-- begin Passage given --
It is important for examination purposes to keep two distinct sanction tracks in view. The code sanctions under clause 12 — wage freeze, suspension, recovery, disgorgement of contra-trade profits — are imposed by the company itself, privately, and feed the IPEF. Running in parallel and entirely independent of them are SEBI's statutory powers under the SEBI Act, 1992, principally the monetary penalty for insider trading under Section 15G (not less than ten lakh rupees, extending to twenty-five crore rupees or three times the profits made, whichever is higher) and SEBI's power to disgorge, debar and prosecute. The Schedule expressly preserves these statutory powers with the phrase "without prejudice to the power of the Board." A company's internal punishment of a designated person therefore neither exhausts nor bars SEBI's own action; the two operate cumulatively, and a single contra trade can attract both an internal wage freeze and a Section 15G penalty.
Regulation 9A: institutional mechanism for prevention
Regulation 9A, inserted with effect from 2019, complements the code by imposing systemic preventive duties on listed companies and intermediaries. The CEO, Managing Director or such other analogous person must put in place adequate and effective systems of internal controls to ensure compliance — including all-employee awareness of the code, identification of all UPSI, restriction on its communication on a need-to-know basis, and lists of all employees and persons with whom UPSI is shared.
Regulation 9A(2) requires the audit committee or other analogous body to review compliance with these internal controls at least once a financial year and verify that the systems are adequate and operating effectively. Crucially, Regulation 9A(5) creates a whistleblower-style duty: in case it is observed that there has been a leak of UPSI or suspected leak, the listed company or intermediary must initiate an inquiry, inform SEBI promptly, and take such other steps as may be required. Regulation 9A converts insider trading prevention from a transaction-by-transaction control into a board-level governance obligation, dovetailing with the SDD and the code to form a three-layer defence.
-- end Passage given --
-- begin Dataset records --
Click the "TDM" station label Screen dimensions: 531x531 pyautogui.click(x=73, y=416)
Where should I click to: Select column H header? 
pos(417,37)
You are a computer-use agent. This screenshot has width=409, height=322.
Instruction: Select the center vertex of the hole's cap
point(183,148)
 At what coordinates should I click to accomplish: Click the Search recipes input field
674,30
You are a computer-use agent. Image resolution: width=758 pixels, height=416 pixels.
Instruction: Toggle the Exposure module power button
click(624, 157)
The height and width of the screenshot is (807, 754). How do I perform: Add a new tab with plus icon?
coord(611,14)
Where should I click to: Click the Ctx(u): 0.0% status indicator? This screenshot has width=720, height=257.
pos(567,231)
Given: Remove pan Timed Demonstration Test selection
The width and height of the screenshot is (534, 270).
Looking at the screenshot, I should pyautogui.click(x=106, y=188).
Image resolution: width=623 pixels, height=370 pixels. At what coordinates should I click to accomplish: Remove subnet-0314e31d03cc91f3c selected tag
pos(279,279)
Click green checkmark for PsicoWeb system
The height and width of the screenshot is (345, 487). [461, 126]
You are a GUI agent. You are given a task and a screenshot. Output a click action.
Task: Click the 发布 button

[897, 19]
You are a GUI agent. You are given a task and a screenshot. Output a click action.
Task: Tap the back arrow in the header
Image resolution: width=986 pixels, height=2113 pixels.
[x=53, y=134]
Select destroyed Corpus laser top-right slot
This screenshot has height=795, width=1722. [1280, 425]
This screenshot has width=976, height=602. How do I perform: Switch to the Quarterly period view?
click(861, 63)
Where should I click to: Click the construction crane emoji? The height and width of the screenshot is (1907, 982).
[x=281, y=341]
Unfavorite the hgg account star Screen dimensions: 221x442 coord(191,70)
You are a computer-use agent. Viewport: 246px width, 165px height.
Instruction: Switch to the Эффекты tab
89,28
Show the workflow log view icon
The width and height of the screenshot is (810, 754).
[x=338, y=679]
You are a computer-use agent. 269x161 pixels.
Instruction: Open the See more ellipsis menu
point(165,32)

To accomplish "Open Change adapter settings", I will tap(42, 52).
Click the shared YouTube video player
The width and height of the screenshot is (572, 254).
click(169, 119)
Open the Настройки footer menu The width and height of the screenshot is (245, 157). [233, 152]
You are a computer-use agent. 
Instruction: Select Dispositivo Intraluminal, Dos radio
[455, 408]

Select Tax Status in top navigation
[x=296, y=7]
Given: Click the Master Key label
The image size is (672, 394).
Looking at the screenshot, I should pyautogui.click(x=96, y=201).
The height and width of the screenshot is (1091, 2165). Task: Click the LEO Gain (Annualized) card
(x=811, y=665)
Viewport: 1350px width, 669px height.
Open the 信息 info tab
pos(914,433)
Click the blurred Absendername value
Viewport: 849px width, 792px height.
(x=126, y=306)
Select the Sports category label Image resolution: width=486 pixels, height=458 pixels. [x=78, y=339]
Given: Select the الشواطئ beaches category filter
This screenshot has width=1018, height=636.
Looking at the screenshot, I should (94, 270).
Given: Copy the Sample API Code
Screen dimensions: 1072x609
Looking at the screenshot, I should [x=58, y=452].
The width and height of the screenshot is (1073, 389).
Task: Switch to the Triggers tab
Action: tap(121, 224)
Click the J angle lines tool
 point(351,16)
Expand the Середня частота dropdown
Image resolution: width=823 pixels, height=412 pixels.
-- end Dataset records --
> **Exercise instructions**
1: Copy from the passage on insider trading rules the part that opens with the words containing "Regulation 9A(2) requires" and closes with "a three-layer defence.".
2: Name every code sanction under clause 12 that the passage on insider trading rules lists.
The records play no part in the work that comes next.

> **Task-by-task results**
1:
Regulation 9A(2) requires the audit committee or other analogous body to review compliance with these internal controls at least once a financial year and verify that the systems are adequate and operating effectively. Crucially, Regulation 9A(5) creates a whistleblower-style duty: in case it is observed that there has been a leak of UPSI or suspected leak, the listed company or intermediary must initiate an inquiry, inform SEBI promptly, and take such other steps as may be required. Regulation 9A converts insider trading prevention from a transaction-by-transaction control into a board-level governance obligation, dovetailing with the SDD and the code to form a three-layer defence.

2:
- Wage freeze
- Suspension
- Recovery
- Disgorgement of contra-trade profits